Les accidents de la route tuent des milliers de gens chaque année et tout le monde s’accorde à dire que les motos sont largement plus dangereuses que les voitures, à la fois pour leur conducteur et pour les autres usagers de la route. Une réforme vient d’entrer en vigueur, laquelle rajoute un degré de complication à l’obtention du permis moto.

Un gage de sécurité

Avant de penser à souscrire une assurance deux roues, il faut d'abord veiller à décrocher un autre sésame, à savoir le permis moto.

Justement, concernant ce dernier, les autorités ont adopté le 1er mars une réforme afin de rendre un peu plus difficile son obtention. Le but est, bien entendu, de responsabiliser un peu plus les candidats et de ne pas délivrer le document tant convoité à n'importe qui.

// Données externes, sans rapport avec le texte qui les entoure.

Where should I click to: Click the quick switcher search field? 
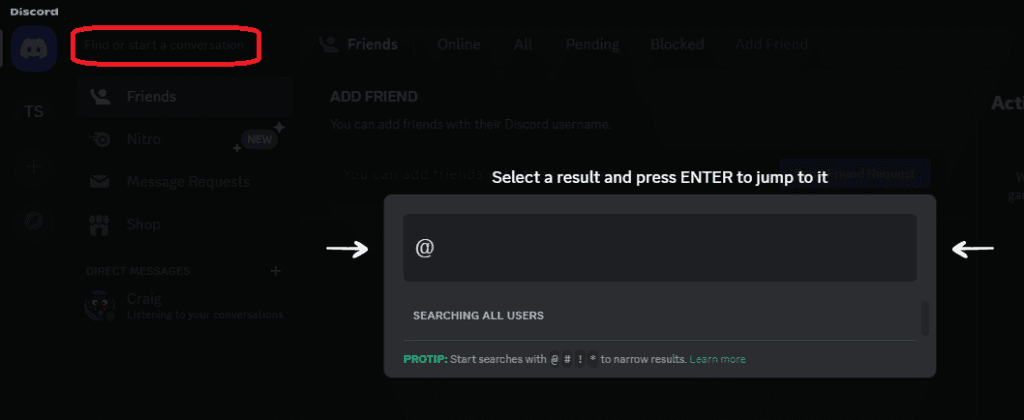click(660, 248)
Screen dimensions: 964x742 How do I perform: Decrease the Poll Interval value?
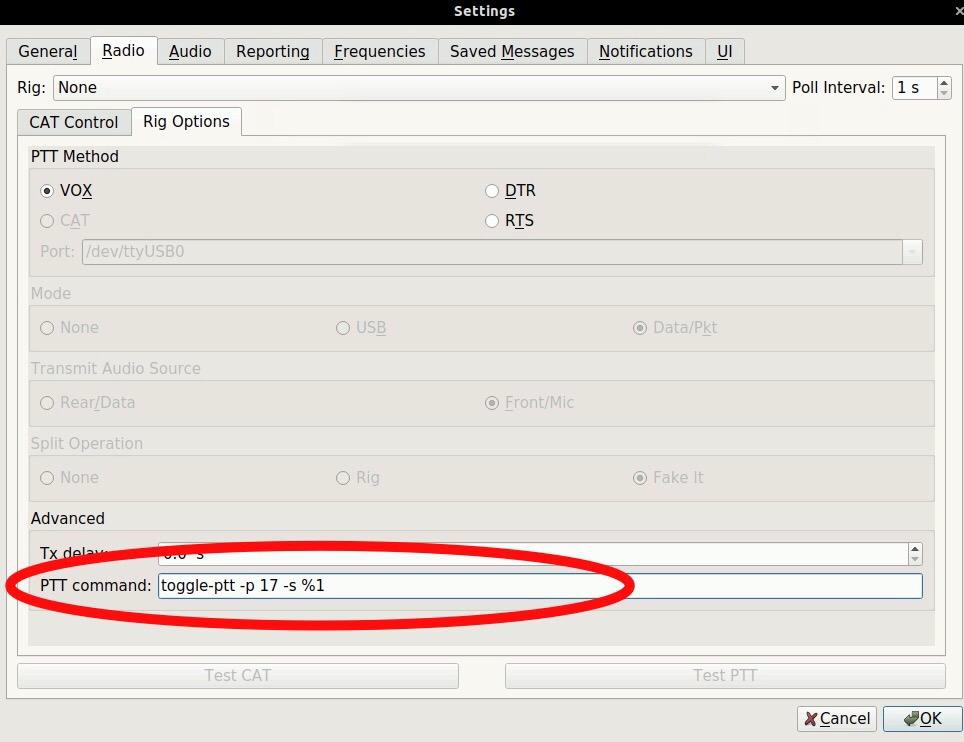tap(944, 93)
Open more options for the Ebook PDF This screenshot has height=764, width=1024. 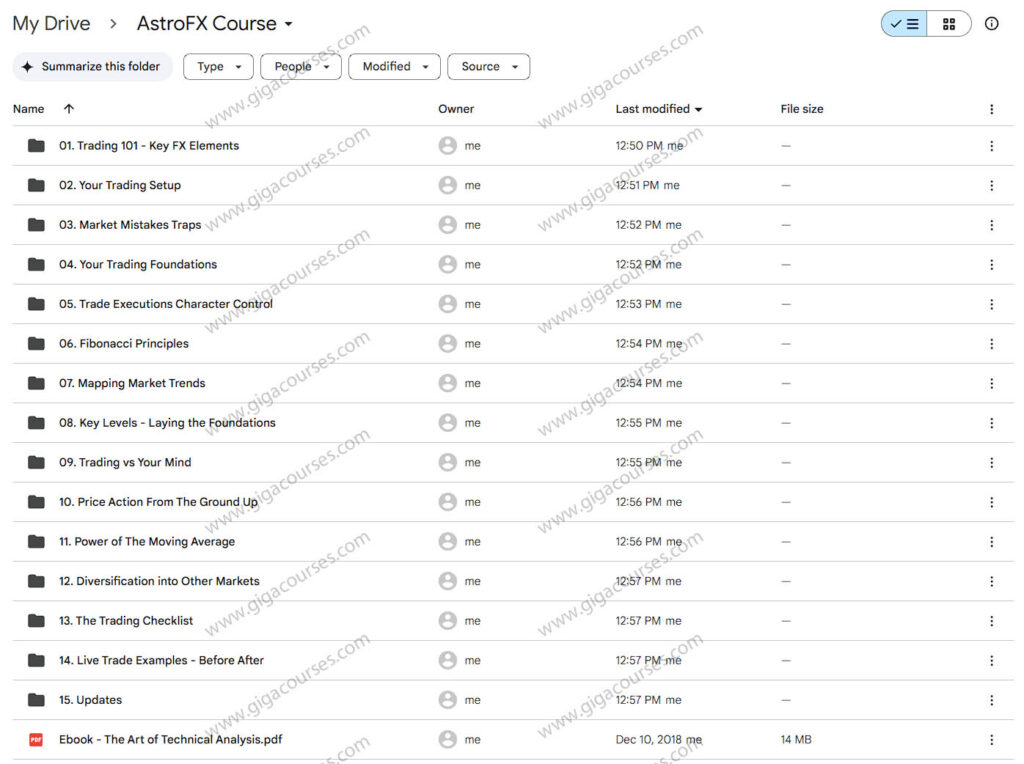click(x=991, y=739)
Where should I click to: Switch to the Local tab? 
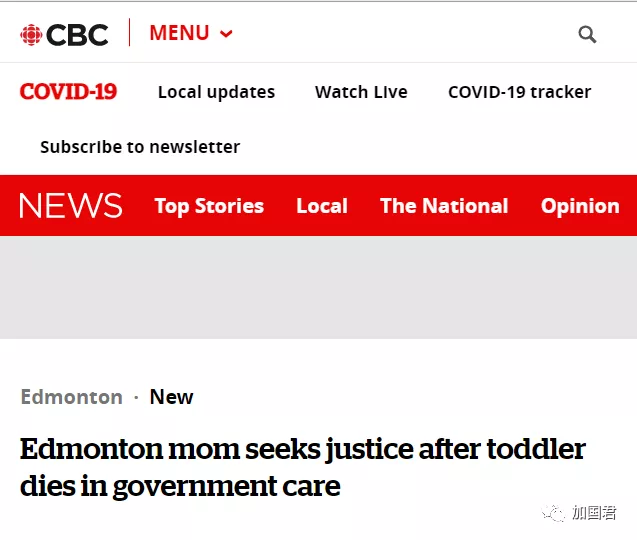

Le premier changement notable se situe au niveau de l'épreuve théorique. Cette épreuve était déjà réputée comme étant très dure (plus dure que celle pour l'obtention du permis auto), mais les auteurs de la réforme ont tenu à rajouter un questionnaire spécifique, en plus de celui auquel étaient déjà soumis les anciens candidats au permis.

Un parcours qui se fait d'un trait

Pour ce qui est de l'épreuve pratique, avant la réforme, elle se faisait en deux étapes. D'abord, un plateau lent durant lequel le candidat évoluait à vitesse réduite sur un parcours et sans passager. Ceci permettait de voir si le candidat était apte à maîtriser sa monture à basse vitesse.


Ensuite, un plateau rapide, toujours pour évaluer la maîtrise, mais cette fois en cadence plus élevée, pour examiner les réflexes du candidat et la manière dont il évite les obstacles.

Pour rajouter de la difficulté, les auteurs de la réforme ont décidé de combiner les deux épreuves. Cela signifie que le candidat ne dispose plus d'un temps de préparation entre les deux plateaux.

Durant son parcours, il pourra poser trois fois un pied à terre. Il aura droit à deux essais, mais sera immédiatement éliminé en cas de chute.

Enfin, après avoir franchi l'épreuve théorique et le plateau, le candidat devra valider ses acquis sur la route en condition réelle. Là encore, les examinateurs ont tenu à rallonger le parcours.